To The Herald-Whig:
When my children were small I prayed to live until they were adults, and my prayers were answered.
Now there are grandchildren and great-grandchildren, the little peoples.
Looking back, I smile remembering how a grandparent's lap, a hug and a kiss were a sure cure for tears. For a sick day, it was a pillow and granny's old couch to lay on watching TV, plus the usual medicines, a cold cloth on the forehead for a headache or fever, a box of tissues for a cold or runny nose, and for flu a pan nearby for "just in case."
The pre-teen and teen years taxi service was needed for a ride to the friend's house, or the swimming pool or a pick up from school.
Now, the older grandchildren have become responsible drivers, but now there are three more ready to hit the road. Lord help us.

Records from a collection
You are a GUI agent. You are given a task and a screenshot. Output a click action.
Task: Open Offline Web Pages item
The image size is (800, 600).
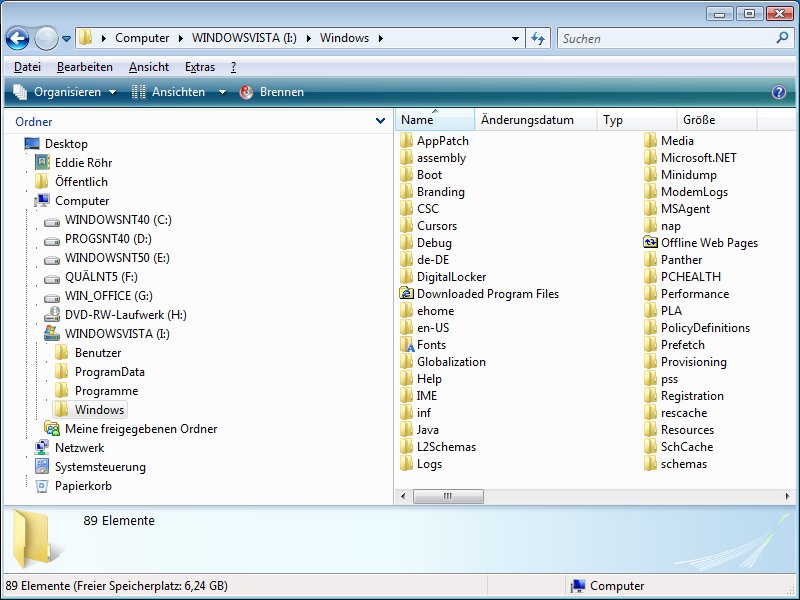point(708,243)
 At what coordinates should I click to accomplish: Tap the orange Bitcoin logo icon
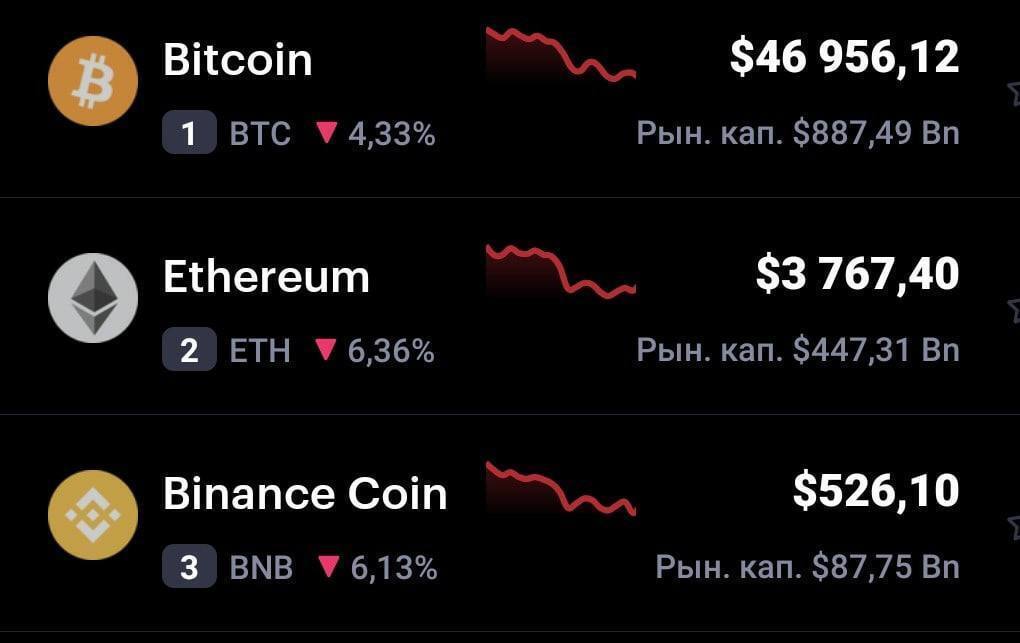click(92, 82)
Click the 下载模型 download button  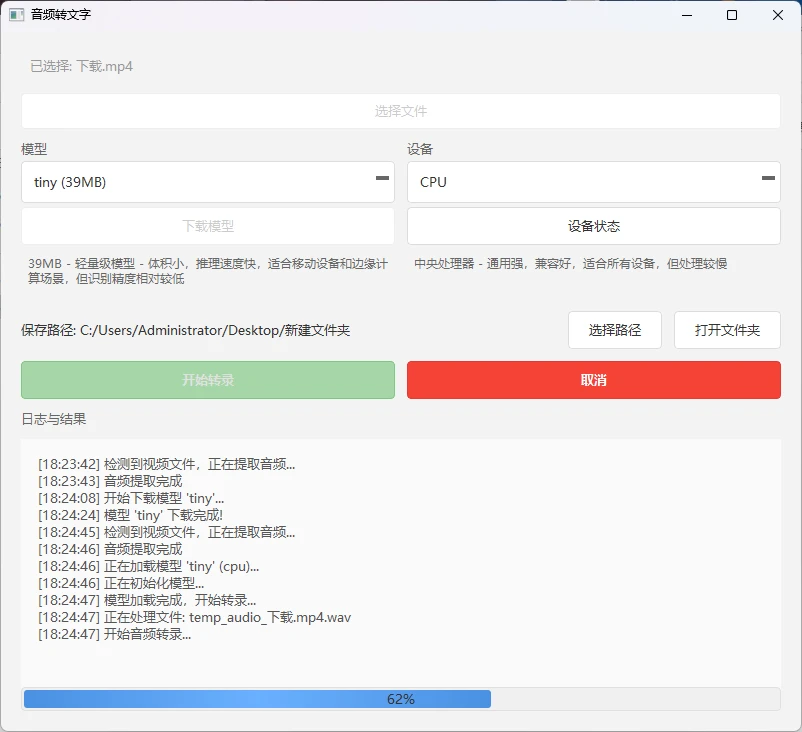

* _Directions for this task_
Continue the letter to The Herald-Whig about raising grandchildren, starting right after its final sentence, "Lord help us."

* _Your response_
Throughout the years, there's been music, the wind, string, keyboard and percussion instruments, plus the songs sung into a pencil held as a microphone. Now finally, we have two guitar players. Nashville here we come.
Somehow, the world seems a better place when seen through the eyes of a child, at least it's a lot more interesting. They're the fountain of youth.
But, time goes on. My nighttime prayers are still the same, asking God to bless those who need it, but I'm sure He just shakes His head when I add "Lord, I'm ready if you call, but, I'd really like to stick around here a few more years. I'm afraid I might miss something."